• Quoted passage
-- start --
Christine Lagarde refuses any cancellation of public debt (BFMTV screenshot)
Christine Lagarde refuses any cancellation of public debt (BFMTV screenshot)
EU. Christine Lagarde's response to the manifesto published by a hundred or so economists calling for the cancellation of the public debt held by the European Central Bank was not long in coming. The President of the ECB said in an interview on BFMTV on Sunday 7 February 2021 that this was "unthinkable".

The signatories of this text, which appeared on Friday 5 February 2021 in nine European newspapers in French, English, German, Italian and Spanish, stressed that nearly 25% of European public debt was in the hands of the Central Bank. "We owe ourselves 25% of our debt", they were astonished to plead for the cancellation of public debts or their transformation into interest-free perpetual debts. In exchange, they suggested that states would commit to "invest the same amount in ecological and social reconstruction".
-- end --
• Supplied information
-- start --
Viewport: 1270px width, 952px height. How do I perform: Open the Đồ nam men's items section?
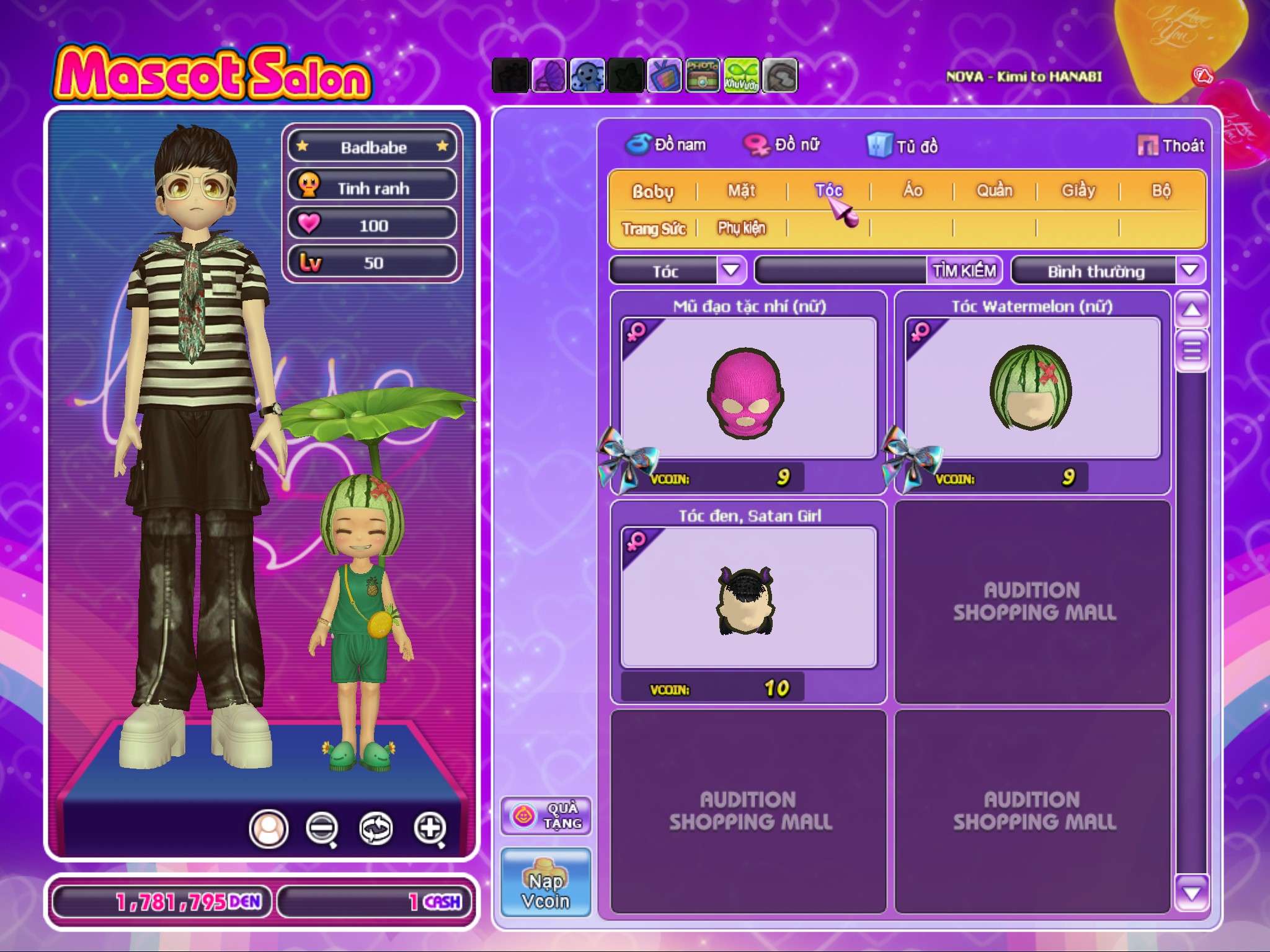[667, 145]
-- end --
-- start --
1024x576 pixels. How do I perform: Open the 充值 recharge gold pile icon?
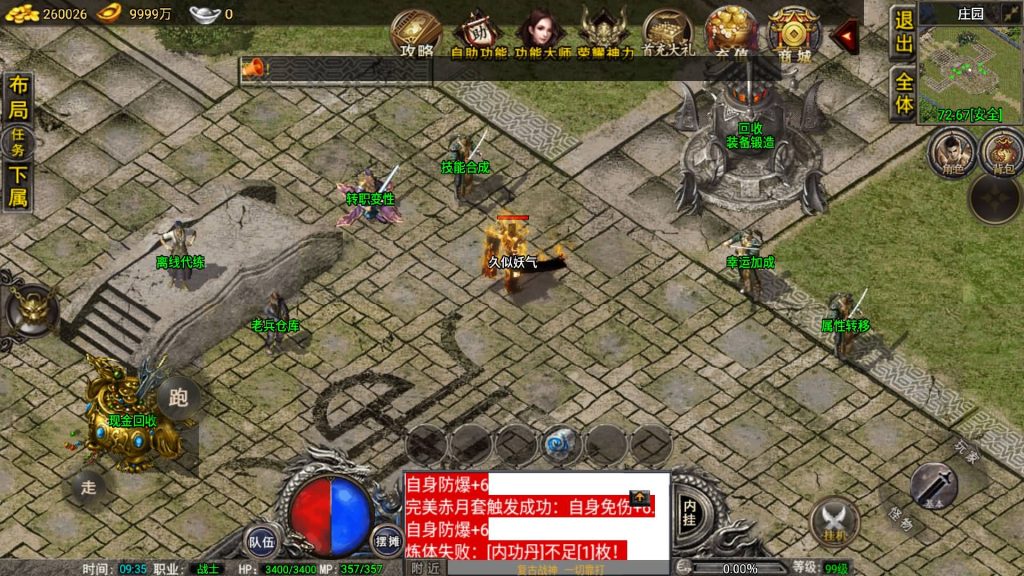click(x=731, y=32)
-- end --
• Problem description
According to the article on public debt cancellation, in which languages did the economists' text appear? The material bears no relation to the article on public debt cancellation.

• Reply to the task
French, English, German, Italian and Spanish.